母国語のほかに公用語(英語ほか)の多言語を使う国は多いのでしょう。
これからの時代、学校教育ではなくもっと生活に近いところから、日本でも必須なのではないでしょうか。
とはいえ、
日本語の美しさに惹かれて学んでいるという海外の人たちもいるようです。
私も、日本語の余韻や音の響きが大好きです。
スマホや翻訳機(pcでも)が実現した現代、日本語しか知らない私にも、何とか世界とコミュニケーションを取ることは可能になったようにも思います。

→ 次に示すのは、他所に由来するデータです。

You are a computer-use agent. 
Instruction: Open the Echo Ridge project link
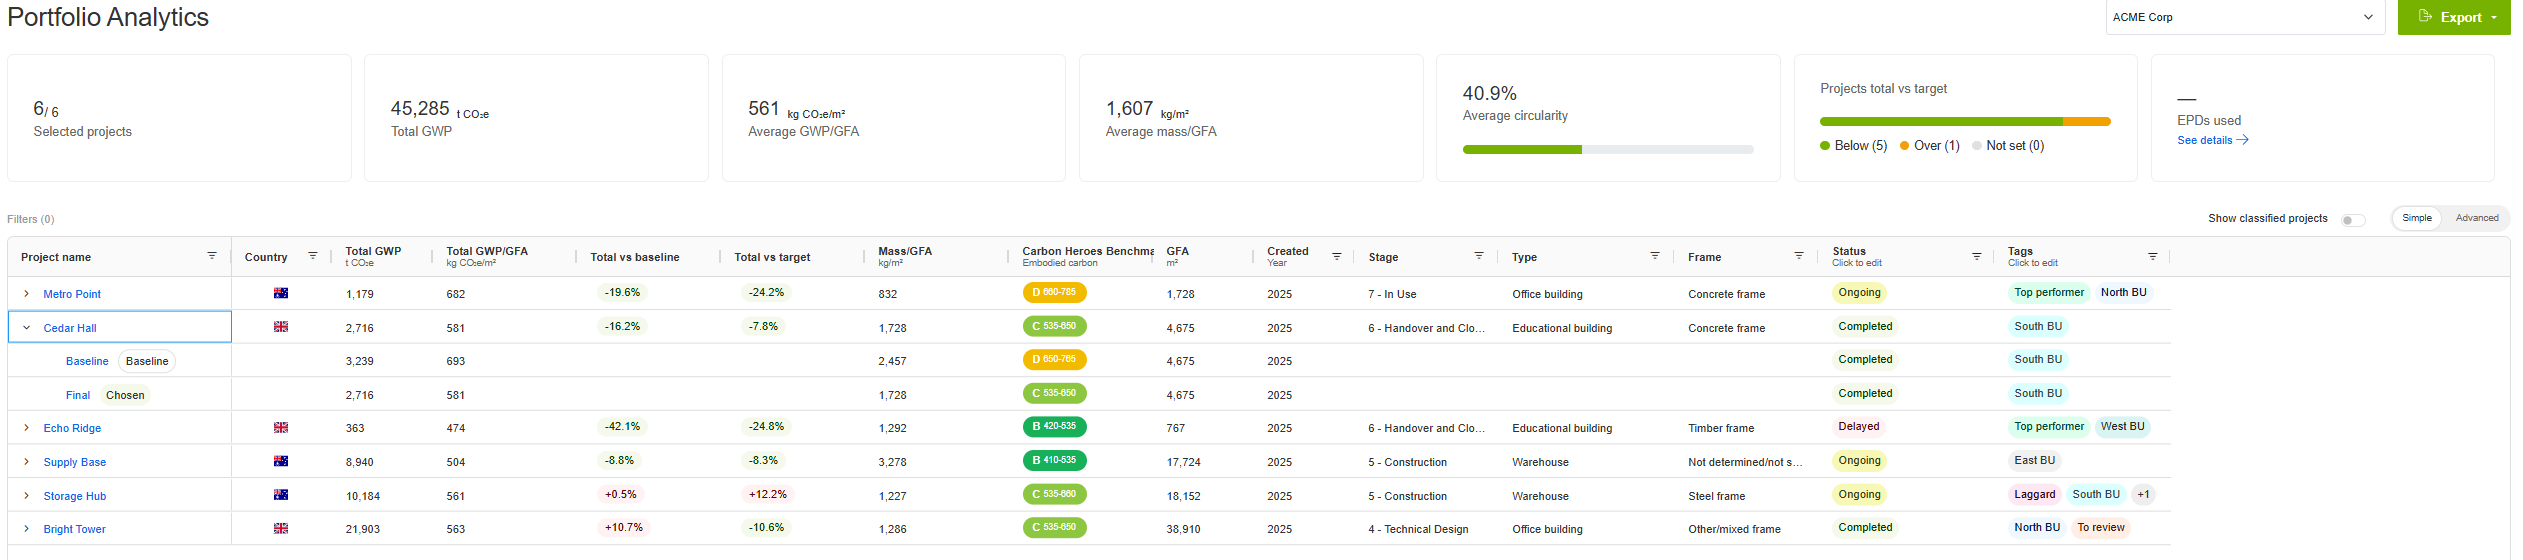72,428
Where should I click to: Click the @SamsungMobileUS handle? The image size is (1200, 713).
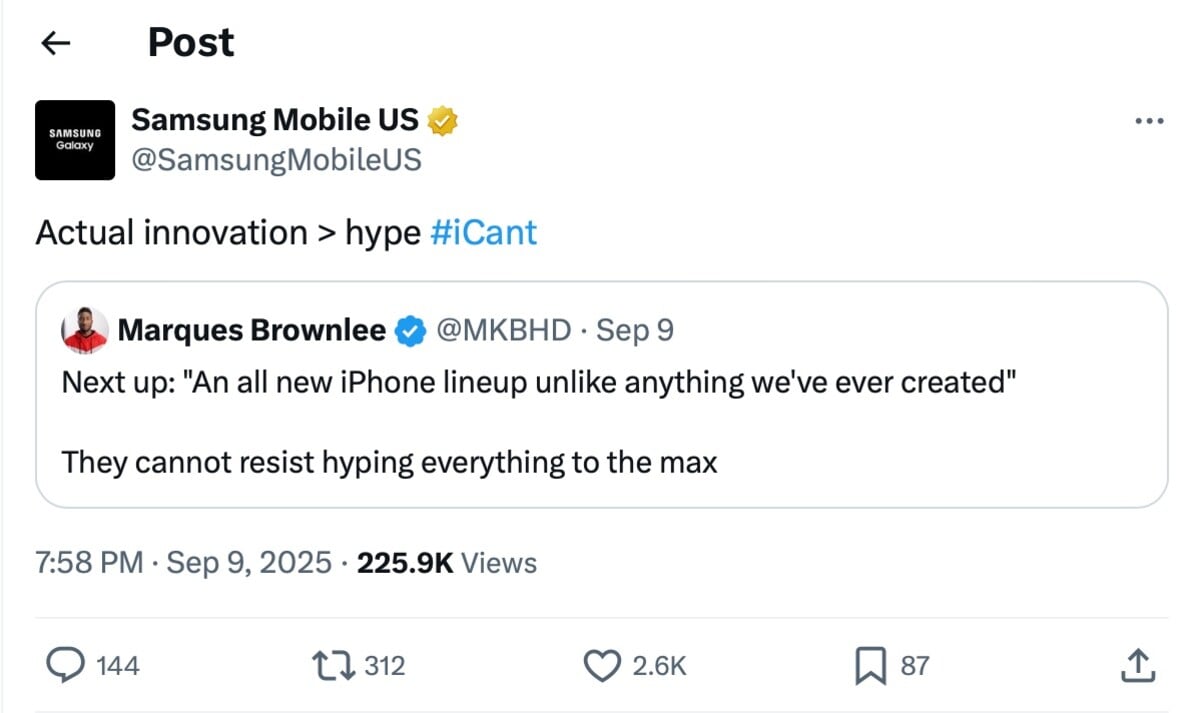276,160
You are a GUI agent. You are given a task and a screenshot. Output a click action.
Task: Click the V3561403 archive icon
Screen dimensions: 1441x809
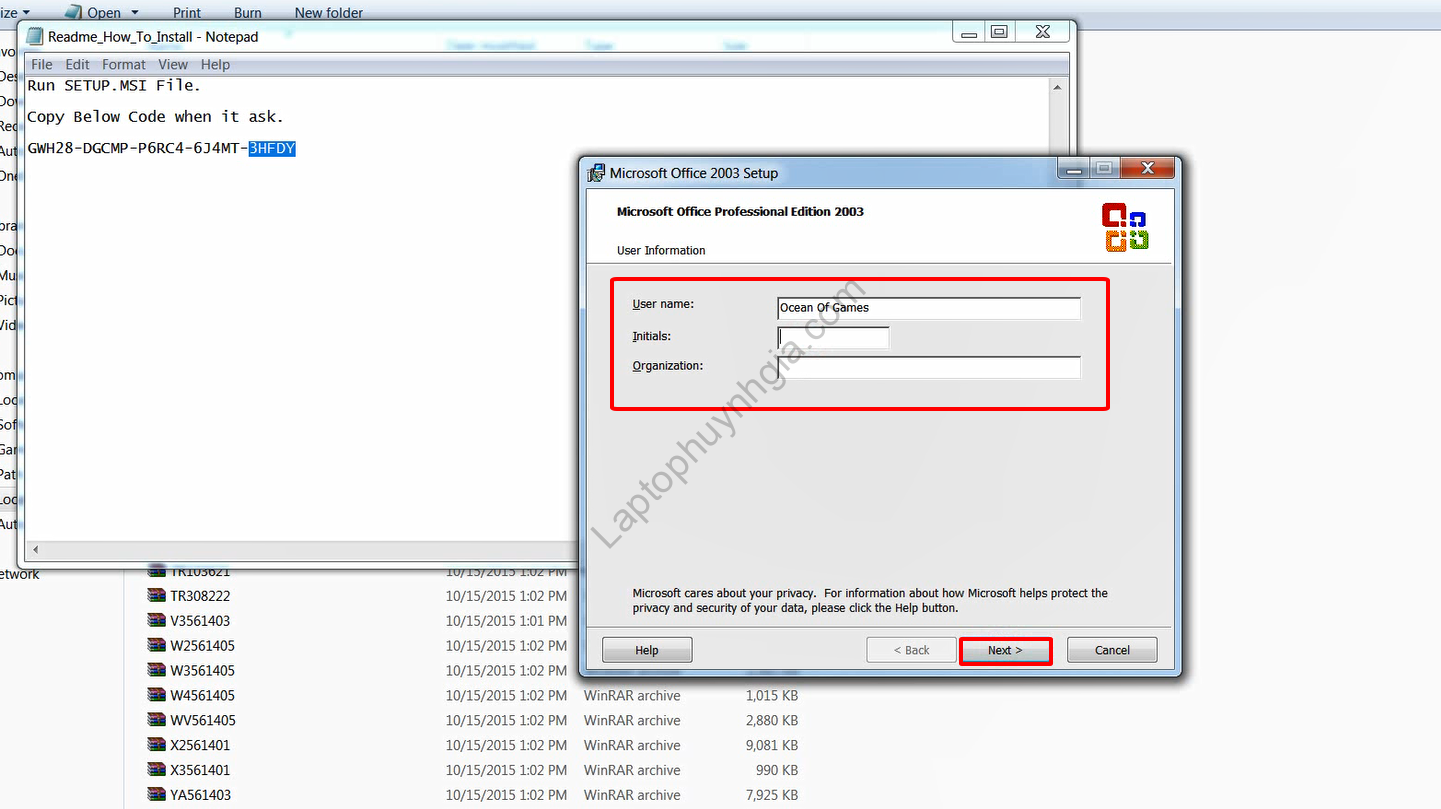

投稿: めりー | 2022年12月 7日 (水) 05:34

めりーさん、こんにちは

中国のTV番組には、字幕が付きます。
標準語(北京語)と上海語とでは、方言とは言えないほどの差があるのでそれが必要となるわけです。
スイスの公用語は、ロマンシュ語・ドイツ語・イタリア語・フランス語の4つ。
そんな国もありますね。

ヒトは言葉を話せるように生まれついているという説があるそうですが、言語は難しいですね。
〝そこそこ〟使える翻訳ソフトが、〝十分〟に使えるという時代が我々が生きている時代に実現しそうな気がします。
そんな時代が待ち遠しいですね。